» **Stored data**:
= = =

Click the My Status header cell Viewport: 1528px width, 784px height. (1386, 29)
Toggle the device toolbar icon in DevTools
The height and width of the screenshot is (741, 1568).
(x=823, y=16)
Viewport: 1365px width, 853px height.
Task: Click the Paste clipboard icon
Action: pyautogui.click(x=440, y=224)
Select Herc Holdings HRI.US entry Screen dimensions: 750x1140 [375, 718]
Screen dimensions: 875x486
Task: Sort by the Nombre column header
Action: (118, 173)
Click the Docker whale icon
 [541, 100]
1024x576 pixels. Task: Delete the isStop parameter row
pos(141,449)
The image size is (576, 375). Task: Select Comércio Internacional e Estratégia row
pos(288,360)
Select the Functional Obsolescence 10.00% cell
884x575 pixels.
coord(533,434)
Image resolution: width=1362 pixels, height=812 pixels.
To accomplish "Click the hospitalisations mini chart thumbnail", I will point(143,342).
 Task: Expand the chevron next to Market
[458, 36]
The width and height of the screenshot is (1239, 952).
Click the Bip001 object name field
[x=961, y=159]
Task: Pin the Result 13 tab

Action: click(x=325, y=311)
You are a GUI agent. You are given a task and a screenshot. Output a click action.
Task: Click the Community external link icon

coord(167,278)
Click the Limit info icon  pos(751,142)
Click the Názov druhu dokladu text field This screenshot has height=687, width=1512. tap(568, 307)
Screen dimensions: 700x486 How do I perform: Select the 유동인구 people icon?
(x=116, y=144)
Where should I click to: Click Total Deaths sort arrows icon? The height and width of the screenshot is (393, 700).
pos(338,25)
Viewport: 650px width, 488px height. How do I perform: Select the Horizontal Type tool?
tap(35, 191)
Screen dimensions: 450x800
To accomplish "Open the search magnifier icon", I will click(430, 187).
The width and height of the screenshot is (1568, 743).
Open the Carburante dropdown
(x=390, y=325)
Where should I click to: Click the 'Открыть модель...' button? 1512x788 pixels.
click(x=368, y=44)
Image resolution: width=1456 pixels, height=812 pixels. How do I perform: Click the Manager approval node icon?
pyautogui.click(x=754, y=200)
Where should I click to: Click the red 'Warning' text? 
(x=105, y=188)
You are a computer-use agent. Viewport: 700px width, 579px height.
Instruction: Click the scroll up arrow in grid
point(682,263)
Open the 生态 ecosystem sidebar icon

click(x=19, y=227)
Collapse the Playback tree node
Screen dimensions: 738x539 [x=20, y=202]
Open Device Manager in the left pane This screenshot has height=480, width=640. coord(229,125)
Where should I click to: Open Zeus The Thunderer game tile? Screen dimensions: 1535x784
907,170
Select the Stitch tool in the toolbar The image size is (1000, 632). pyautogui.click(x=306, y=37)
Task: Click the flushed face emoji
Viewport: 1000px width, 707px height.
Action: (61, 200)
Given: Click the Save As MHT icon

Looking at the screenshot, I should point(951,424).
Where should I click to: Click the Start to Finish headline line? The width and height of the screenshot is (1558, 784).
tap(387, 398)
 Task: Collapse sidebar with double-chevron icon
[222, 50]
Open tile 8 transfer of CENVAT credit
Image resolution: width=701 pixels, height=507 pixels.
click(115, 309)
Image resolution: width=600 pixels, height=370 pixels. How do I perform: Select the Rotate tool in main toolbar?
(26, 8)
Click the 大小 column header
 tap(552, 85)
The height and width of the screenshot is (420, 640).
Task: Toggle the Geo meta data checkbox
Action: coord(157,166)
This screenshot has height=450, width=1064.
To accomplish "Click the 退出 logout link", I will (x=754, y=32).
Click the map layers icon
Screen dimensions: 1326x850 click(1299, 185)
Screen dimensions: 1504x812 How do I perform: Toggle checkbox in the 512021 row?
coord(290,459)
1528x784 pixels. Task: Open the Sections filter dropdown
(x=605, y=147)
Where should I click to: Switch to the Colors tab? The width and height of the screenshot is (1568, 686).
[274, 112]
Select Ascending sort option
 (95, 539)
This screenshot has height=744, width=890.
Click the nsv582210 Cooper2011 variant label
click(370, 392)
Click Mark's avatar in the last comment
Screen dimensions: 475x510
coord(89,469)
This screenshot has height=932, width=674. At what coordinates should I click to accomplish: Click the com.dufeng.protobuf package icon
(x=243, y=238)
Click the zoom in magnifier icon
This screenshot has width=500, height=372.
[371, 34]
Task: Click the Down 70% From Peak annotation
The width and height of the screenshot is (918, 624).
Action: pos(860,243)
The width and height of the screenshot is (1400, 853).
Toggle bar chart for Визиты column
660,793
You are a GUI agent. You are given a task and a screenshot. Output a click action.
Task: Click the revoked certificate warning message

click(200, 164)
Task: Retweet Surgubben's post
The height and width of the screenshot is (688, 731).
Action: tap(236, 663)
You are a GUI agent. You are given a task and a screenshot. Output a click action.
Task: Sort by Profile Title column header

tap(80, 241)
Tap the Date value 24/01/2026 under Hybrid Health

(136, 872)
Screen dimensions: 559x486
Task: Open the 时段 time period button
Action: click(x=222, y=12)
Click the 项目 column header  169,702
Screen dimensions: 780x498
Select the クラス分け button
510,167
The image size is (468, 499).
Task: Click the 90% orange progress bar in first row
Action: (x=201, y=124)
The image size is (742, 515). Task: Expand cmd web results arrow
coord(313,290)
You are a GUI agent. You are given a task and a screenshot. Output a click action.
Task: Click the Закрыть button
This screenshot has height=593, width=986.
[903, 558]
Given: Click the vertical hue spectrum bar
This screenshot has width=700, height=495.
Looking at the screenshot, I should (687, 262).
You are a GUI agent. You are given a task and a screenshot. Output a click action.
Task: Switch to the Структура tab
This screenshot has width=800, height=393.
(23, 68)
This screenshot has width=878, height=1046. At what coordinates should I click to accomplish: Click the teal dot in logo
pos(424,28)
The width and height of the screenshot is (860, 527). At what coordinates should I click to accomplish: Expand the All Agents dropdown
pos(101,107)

= = =

» **What the task requires**:
Looking at the records, report the number of lines that hold the string "magnifier", with no other text.

» **Task response**:
2